People often underestimate the responsibility that goes with owning a pet. Not only are you responsible for the wellbeing of the animal but you can also be held liable for harm caused by the animal to another person or his/her property.
Damages caused by a domesticated animal can be claimed from the owner of that animal by means of the actio de pauperie in terms of which the complainant would have to prove the following:
• Ownership of the animal vested in you at the time of the infliction of the injuries or cause of the damage;
• The animal was domesticated;
• The animal acted contrary to the nature of a domesticated animal (contra naturam sui generis) in causing the harm;
• That the conduct of the animal caused the complainant’s damage.
The actio de pauperie provides for strict liability implying that it is not necessary for a complainant to prove that there was any fault on your side. In this instance liability is based on mere ownership of the animal and not on negligence of the owner. As was stated in Veiera v Van Rensburg 1953 (3) SA 647 (T) (on page 651):
“The owner of the dog that bites is liable, not because of any negligence on his part, even though he has been careful, and even though he has never known the dog to bite before. His liability is based simply upon his ownership.”
If the animal had therefore acted contrary to its nature (contra naturam sui generis), you can be held liable for the resulting damages. Unfortunately, it appears as though there is no exhaustive test for the question of when does the law consider that a domesticated animal had acted contrary to its nature. It appears to have become common cause that when a household pet bites a person, the animal is regarded as having acted contrary to its nature unless the animal had been provoked. It has been suggested that if an animal acts in a manner that could not have been reasonably expected and without any fault on the part of the owner, the owner would be liable for damages caused by the animal. Suffice it to say that it would depend on the circumstances of each case to establish whether the animal had acted contrary to its nature.
You, as the owner of the animal have the onus to prove that you have a good defence against the claim. These defences would include the following:
• That the animal was provoked by the culpable conduct of the claimant or the conduct of another animal;
• A third party in charge of or in control of the animal negligently failed to prevent the animal from doing harm;
• The unlawful presence of the claimant on your premises. In other words the claimant had no legal right to be there;
• The claimant knew of the risk of sustaining injury from your animal and voluntarily accepted that risk.
• You may be absolved from liability depending on the terms of an existing indemnity between yourself and the claimant.

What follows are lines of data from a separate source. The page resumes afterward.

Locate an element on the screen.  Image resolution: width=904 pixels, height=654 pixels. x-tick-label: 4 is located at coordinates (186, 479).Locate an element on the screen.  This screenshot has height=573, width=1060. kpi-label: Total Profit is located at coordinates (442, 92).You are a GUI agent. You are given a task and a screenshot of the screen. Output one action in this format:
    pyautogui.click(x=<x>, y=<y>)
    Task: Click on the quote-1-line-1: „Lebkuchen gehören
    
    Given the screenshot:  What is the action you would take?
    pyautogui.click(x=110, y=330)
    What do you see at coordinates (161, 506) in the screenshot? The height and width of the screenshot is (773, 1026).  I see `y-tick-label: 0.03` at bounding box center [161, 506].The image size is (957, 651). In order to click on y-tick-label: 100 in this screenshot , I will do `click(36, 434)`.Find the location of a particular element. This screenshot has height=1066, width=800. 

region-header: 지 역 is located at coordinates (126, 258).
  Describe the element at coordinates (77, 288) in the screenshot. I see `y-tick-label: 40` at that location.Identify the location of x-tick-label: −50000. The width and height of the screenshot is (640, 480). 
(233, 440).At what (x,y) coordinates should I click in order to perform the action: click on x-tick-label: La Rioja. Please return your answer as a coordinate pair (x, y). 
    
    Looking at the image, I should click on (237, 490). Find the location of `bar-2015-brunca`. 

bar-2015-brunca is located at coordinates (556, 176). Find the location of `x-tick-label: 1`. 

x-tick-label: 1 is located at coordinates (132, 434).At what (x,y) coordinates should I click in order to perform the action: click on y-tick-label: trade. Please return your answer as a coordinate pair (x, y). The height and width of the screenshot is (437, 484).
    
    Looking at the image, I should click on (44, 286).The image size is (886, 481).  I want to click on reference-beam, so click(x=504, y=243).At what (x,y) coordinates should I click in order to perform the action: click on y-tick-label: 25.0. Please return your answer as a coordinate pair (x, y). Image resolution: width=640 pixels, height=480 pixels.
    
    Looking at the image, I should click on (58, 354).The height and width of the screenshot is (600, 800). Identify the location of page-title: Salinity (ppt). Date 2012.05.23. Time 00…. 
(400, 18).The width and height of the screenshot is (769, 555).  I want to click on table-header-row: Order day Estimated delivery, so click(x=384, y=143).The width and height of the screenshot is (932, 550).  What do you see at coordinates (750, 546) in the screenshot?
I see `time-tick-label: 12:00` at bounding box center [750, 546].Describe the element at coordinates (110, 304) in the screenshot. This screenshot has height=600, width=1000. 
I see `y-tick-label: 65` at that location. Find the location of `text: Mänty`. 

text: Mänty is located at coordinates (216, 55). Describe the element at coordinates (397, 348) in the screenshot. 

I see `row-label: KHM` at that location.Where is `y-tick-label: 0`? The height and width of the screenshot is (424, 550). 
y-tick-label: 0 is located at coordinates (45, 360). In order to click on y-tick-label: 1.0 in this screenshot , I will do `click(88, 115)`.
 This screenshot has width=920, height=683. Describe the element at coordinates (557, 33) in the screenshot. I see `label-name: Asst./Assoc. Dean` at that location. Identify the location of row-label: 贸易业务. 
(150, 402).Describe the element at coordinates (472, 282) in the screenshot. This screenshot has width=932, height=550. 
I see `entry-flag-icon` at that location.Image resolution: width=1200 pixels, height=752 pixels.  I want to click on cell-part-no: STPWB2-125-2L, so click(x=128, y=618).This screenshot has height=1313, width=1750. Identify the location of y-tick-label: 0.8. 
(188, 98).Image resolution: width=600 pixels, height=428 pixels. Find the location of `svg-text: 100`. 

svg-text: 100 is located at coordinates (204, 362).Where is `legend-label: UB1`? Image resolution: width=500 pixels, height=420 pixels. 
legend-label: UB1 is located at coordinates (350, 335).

As an alternative to the actio de pauperie the claimant can also hold the owner of an animal liable by means of the normal delictual action (actio legis Aquiliae) in which case the claim would be based on the owner’s negligence. If the owner could reasonably have expected or anticipated that certain behaviour of his animal could cause damage and he failed to take any precautions to guard against such damage the owner would be liable on the ground of fault.